WORK INSTRUCTIONS ▸ Here are some records. Repeat them all exactly.

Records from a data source
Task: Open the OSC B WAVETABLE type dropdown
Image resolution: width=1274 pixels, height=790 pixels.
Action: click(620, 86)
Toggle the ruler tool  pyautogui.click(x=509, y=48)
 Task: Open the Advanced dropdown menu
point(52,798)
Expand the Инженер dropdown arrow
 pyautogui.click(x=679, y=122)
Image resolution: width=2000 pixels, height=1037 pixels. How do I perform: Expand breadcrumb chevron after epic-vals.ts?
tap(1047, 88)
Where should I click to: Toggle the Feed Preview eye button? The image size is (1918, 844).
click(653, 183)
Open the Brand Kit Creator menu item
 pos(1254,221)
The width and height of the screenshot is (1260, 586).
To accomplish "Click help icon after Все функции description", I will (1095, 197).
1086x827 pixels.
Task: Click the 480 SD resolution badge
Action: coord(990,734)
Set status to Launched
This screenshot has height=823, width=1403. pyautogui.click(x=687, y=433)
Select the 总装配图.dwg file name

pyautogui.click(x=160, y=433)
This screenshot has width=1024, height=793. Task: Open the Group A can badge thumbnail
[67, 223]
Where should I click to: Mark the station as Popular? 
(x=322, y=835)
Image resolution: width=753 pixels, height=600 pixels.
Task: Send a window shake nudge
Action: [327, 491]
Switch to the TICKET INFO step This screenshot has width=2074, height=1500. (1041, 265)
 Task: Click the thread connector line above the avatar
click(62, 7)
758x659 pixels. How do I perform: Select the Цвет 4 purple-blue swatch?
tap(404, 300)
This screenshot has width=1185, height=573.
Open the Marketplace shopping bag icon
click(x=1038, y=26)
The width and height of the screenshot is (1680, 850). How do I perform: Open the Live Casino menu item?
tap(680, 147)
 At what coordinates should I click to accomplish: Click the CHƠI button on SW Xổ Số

RESULT OF THE EXERCISE ▸
Task: Open the OSC B WAVETABLE type dropdown
Image resolution: width=1274 pixels, height=790 pixels.
Action: click(620, 86)
Toggle the ruler tool  pyautogui.click(x=509, y=48)
 Task: Open the Advanced dropdown menu
point(52,798)
Expand the Инженер dropdown arrow
 pyautogui.click(x=679, y=122)
Image resolution: width=2000 pixels, height=1037 pixels. How do I perform: Expand breadcrumb chevron after epic-vals.ts?
tap(1047, 88)
Where should I click to: Toggle the Feed Preview eye button? The image size is (1918, 844).
click(653, 183)
Open the Brand Kit Creator menu item
 pos(1254,221)
The width and height of the screenshot is (1260, 586).
To accomplish "Click help icon after Все функции description", I will (1095, 197).
1086x827 pixels.
Task: Click the 480 SD resolution badge
Action: coord(990,734)
Set status to Launched
This screenshot has height=823, width=1403. pyautogui.click(x=687, y=433)
Select the 总装配图.dwg file name

pyautogui.click(x=160, y=433)
This screenshot has width=1024, height=793. Task: Open the Group A can badge thumbnail
[67, 223]
Where should I click to: Mark the station as Popular? 
(x=322, y=835)
Image resolution: width=753 pixels, height=600 pixels.
Task: Send a window shake nudge
Action: [327, 491]
Switch to the TICKET INFO step This screenshot has width=2074, height=1500. (1041, 265)
 Task: Click the thread connector line above the avatar
click(62, 7)
758x659 pixels. How do I perform: Select the Цвет 4 purple-blue swatch?
tap(404, 300)
This screenshot has width=1185, height=573.
Open the Marketplace shopping bag icon
click(x=1038, y=26)
The width and height of the screenshot is (1680, 850). How do I perform: Open the Live Casino menu item?
tap(680, 147)
 At what coordinates should I click to accomplish: Click the CHƠI button on SW Xổ Số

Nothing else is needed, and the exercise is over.